京都新聞 / 2024年8月30日 16時5分

 スポーツを通して多様性を認め合う機会としたい。

 パリ・パラリンピックが開幕した。障害者、健常者の分け隔てがない「共生社会」の実現をテーマに、12日間の日程で、史上最多となる167カ国・地域と難民選手団の計4400人が22競技549種目に参加する。

 日本からは海外の大会では最多の175選手が出場する。京都府、滋賀県からは、5大会連続出場で金メダル連覇を目指す競泳の木村敬一選手や、初出場する陸上の福永凌太選手らゆかりの14人が参加する。声援を送りたい。

 開会式では軍事侵攻に苦しむウクライナをはじめ、パレスチナ、難民選手団の選手が登場すると大きな拍手が起こった。第2次世界大戦の負傷兵士のリハビリ目的で開いたスポーツ大会が起源だが、今も世界で紛争はやまない。なおさらに平和の意義が問われよう。

 パラ大会を機に、障害者スポーツは広く知られつつある。「ボッチャ」は東京大会で個人の金メダリストも誕生し、一躍人気となった。重度障害者向けに考案されたが、障害に関係なく楽しめると実際に親しむ裾野が広がっている。日本福祉大の調査では14年に1.9%だった認知度は、東京大会の21年には46.2%に上がった。

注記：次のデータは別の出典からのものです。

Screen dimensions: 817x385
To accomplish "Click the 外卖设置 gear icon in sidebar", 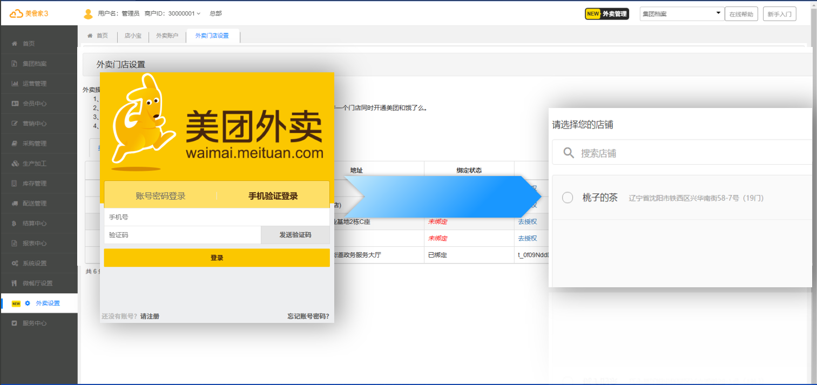I will pyautogui.click(x=28, y=303).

 一方で東京以降、スポンサーから撤退する企業もあり、国や日本財団パラスポーツサポートセンターに財源を頼る競技団体が目立つ。射撃や車いすフェンシングなど9団体は昨年、スポンサー獲得や普及で協力する事業を始めたが、成果はこれからだ。

 共同通信社が全国の都道府県、市区町村の首長に実施した障害者スポーツに関するアンケートでは、普及に必要な課題として、「体験や情報発信」が約6割を占めた。続いて「利用しやすい施設の整備」や「指導員やボランティアの増加」が約2割だった。

 障害のあるなしにかかわらず、誰でもスポーツを楽しめるような環境づくりが欠かせない。自治体は競技団体とも連携し、取り組みを強化してほしい。

 4月に施行された改正障害者差別解消法では、障害者への「合理的配慮」を義務付ける対象が、国や自治体から民間事業者に広げられた。さまざまな見直しや工夫が進みつつある。

 パラリンピックだけでなく、聴覚障害者や知的障害のある人による国際大会もある。スポーツにとどまらない居場所にも目を向け、バリアフリー社会の実現へとつなげたい。